→ **MATERIAL SHOWN**:
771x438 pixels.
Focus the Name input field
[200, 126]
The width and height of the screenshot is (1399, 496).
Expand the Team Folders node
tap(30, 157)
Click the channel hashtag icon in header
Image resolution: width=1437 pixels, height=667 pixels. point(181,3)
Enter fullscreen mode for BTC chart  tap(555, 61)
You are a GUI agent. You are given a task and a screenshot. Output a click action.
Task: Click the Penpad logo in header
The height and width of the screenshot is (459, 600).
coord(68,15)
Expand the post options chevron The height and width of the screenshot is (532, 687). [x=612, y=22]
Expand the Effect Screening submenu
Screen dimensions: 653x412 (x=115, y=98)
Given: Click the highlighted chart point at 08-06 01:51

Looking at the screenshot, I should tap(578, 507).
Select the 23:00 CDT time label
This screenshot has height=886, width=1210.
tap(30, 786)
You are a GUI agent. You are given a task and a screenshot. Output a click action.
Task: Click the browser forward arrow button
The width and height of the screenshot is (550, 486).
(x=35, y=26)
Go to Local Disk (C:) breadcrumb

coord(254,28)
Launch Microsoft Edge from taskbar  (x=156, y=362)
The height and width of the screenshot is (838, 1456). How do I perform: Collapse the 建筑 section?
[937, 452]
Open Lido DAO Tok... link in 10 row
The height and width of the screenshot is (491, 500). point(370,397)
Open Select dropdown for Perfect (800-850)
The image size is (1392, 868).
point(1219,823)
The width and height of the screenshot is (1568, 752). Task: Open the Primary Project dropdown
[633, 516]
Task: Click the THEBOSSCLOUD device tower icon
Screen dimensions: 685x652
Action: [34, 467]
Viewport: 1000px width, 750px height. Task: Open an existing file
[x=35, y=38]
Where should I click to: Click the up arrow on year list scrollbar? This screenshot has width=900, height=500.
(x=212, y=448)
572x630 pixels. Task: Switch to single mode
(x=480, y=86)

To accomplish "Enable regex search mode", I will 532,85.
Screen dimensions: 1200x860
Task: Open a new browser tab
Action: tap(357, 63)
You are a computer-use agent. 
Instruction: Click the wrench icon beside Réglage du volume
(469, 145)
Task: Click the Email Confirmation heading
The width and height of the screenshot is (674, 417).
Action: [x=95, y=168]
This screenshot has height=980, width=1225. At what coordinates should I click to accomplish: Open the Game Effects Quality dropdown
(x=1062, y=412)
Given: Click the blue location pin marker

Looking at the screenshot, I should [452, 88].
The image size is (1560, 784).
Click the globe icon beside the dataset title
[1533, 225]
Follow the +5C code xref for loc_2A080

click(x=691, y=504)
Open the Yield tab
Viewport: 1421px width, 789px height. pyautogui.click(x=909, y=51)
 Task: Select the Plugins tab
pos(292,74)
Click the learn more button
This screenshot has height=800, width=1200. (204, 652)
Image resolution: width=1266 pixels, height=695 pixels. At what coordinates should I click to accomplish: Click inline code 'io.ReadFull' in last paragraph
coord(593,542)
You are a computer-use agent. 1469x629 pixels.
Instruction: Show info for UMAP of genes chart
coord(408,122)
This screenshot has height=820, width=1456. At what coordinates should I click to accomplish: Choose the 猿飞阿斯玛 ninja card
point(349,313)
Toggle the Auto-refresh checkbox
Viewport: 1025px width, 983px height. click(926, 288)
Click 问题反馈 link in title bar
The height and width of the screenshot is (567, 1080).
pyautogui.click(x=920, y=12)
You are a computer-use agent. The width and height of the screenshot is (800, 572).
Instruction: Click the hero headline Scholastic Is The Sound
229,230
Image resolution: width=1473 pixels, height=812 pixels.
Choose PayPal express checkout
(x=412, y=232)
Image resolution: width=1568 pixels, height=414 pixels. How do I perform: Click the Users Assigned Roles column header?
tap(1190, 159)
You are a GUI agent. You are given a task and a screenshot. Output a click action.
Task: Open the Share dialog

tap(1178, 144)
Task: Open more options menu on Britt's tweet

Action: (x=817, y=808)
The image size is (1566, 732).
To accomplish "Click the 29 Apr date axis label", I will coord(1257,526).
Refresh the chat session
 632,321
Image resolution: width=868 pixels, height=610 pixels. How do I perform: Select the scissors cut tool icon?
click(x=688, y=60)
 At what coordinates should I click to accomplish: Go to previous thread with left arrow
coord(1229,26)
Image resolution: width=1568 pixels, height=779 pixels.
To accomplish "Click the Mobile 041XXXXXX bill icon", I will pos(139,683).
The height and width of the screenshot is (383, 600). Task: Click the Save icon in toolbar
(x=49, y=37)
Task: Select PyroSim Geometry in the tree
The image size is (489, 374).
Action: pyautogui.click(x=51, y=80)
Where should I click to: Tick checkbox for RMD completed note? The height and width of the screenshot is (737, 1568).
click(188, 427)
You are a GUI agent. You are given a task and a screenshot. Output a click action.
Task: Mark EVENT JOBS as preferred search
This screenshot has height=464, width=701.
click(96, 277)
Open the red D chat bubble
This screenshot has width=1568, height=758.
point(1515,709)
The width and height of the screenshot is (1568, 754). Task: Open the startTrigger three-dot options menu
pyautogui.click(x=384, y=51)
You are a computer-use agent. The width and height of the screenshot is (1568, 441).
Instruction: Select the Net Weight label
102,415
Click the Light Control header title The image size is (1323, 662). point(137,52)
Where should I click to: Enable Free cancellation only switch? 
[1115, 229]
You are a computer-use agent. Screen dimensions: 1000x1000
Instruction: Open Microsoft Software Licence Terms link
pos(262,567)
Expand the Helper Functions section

→ **ACTION ITEM**: An exact copy of every entry above is the expected answer.

→ **TASK ANSWER**:
771x438 pixels.
Focus the Name input field
[200, 126]
The width and height of the screenshot is (1399, 496).
Expand the Team Folders node
tap(30, 157)
Click the channel hashtag icon in header
Image resolution: width=1437 pixels, height=667 pixels. point(181,3)
Enter fullscreen mode for BTC chart  tap(555, 61)
You are a GUI agent. You are given a task and a screenshot. Output a click action.
Task: Click the Penpad logo in header
The height and width of the screenshot is (459, 600).
coord(68,15)
Expand the post options chevron The height and width of the screenshot is (532, 687). [x=612, y=22]
Expand the Effect Screening submenu
Screen dimensions: 653x412 (x=115, y=98)
Given: Click the highlighted chart point at 08-06 01:51

Looking at the screenshot, I should tap(578, 507).
Select the 23:00 CDT time label
This screenshot has height=886, width=1210.
tap(30, 786)
You are a GUI agent. You are given a task and a screenshot. Output a click action.
Task: Click the browser forward arrow button
The width and height of the screenshot is (550, 486).
(x=35, y=26)
Go to Local Disk (C:) breadcrumb

coord(254,28)
Launch Microsoft Edge from taskbar  (x=156, y=362)
The height and width of the screenshot is (838, 1456). How do I perform: Collapse the 建筑 section?
[937, 452]
Open Lido DAO Tok... link in 10 row
The height and width of the screenshot is (491, 500). point(370,397)
Open Select dropdown for Perfect (800-850)
The image size is (1392, 868).
point(1219,823)
The width and height of the screenshot is (1568, 752). Task: Open the Primary Project dropdown
[633, 516]
Task: Click the THEBOSSCLOUD device tower icon
Screen dimensions: 685x652
Action: [34, 467]
Viewport: 1000px width, 750px height. Task: Open an existing file
[x=35, y=38]
Where should I click to: Click the up arrow on year list scrollbar? This screenshot has width=900, height=500.
(x=212, y=448)
572x630 pixels. Task: Switch to single mode
(x=480, y=86)

To accomplish "Enable regex search mode", I will 532,85.
Screen dimensions: 1200x860
Task: Open a new browser tab
Action: tap(357, 63)
You are a computer-use agent. 
Instruction: Click the wrench icon beside Réglage du volume
(469, 145)
Task: Click the Email Confirmation heading
The width and height of the screenshot is (674, 417).
Action: [x=95, y=168]
This screenshot has height=980, width=1225. At what coordinates should I click to accomplish: Open the Game Effects Quality dropdown
(x=1062, y=412)
Given: Click the blue location pin marker

Looking at the screenshot, I should [452, 88].
The image size is (1560, 784).
Click the globe icon beside the dataset title
[1533, 225]
Follow the +5C code xref for loc_2A080

click(x=691, y=504)
Open the Yield tab
Viewport: 1421px width, 789px height. pyautogui.click(x=909, y=51)
 Task: Select the Plugins tab
pos(292,74)
Click the learn more button
This screenshot has height=800, width=1200. (204, 652)
Image resolution: width=1266 pixels, height=695 pixels. At what coordinates should I click to accomplish: Click inline code 'io.ReadFull' in last paragraph
coord(593,542)
You are a computer-use agent. 1469x629 pixels.
Instruction: Show info for UMAP of genes chart
coord(408,122)
This screenshot has height=820, width=1456. At what coordinates should I click to accomplish: Choose the 猿飞阿斯玛 ninja card
point(349,313)
Toggle the Auto-refresh checkbox
Viewport: 1025px width, 983px height. click(926, 288)
Click 问题反馈 link in title bar
The height and width of the screenshot is (567, 1080).
pyautogui.click(x=920, y=12)
You are a computer-use agent. The width and height of the screenshot is (800, 572).
Instruction: Click the hero headline Scholastic Is The Sound
229,230
Image resolution: width=1473 pixels, height=812 pixels.
Choose PayPal express checkout
(x=412, y=232)
Image resolution: width=1568 pixels, height=414 pixels. How do I perform: Click the Users Assigned Roles column header?
tap(1190, 159)
You are a GUI agent. You are given a task and a screenshot. Output a click action.
Task: Open the Share dialog

tap(1178, 144)
Task: Open more options menu on Britt's tweet

Action: (x=817, y=808)
The image size is (1566, 732).
To accomplish "Click the 29 Apr date axis label", I will coord(1257,526).
Refresh the chat session
 632,321
Image resolution: width=868 pixels, height=610 pixels. How do I perform: Select the scissors cut tool icon?
click(x=688, y=60)
 At what coordinates should I click to accomplish: Go to previous thread with left arrow
coord(1229,26)
Image resolution: width=1568 pixels, height=779 pixels.
To accomplish "Click the Mobile 041XXXXXX bill icon", I will pos(139,683).
The height and width of the screenshot is (383, 600). Task: Click the Save icon in toolbar
(x=49, y=37)
Task: Select PyroSim Geometry in the tree
The image size is (489, 374).
Action: pyautogui.click(x=51, y=80)
Where should I click to: Tick checkbox for RMD completed note? The height and width of the screenshot is (737, 1568).
click(188, 427)
You are a GUI agent. You are given a task and a screenshot. Output a click action.
Task: Mark EVENT JOBS as preferred search
This screenshot has height=464, width=701.
click(96, 277)
Open the red D chat bubble
This screenshot has width=1568, height=758.
point(1515,709)
The width and height of the screenshot is (1568, 754). Task: Open the startTrigger three-dot options menu
pyautogui.click(x=384, y=51)
You are a computer-use agent. The width and height of the screenshot is (1568, 441).
Instruction: Select the Net Weight label
102,415
Click the Light Control header title The image size is (1323, 662). point(137,52)
Where should I click to: Enable Free cancellation only switch? 
[1115, 229]
You are a computer-use agent. Screen dimensions: 1000x1000
Instruction: Open Microsoft Software Licence Terms link
pos(262,567)
Expand the Helper Functions section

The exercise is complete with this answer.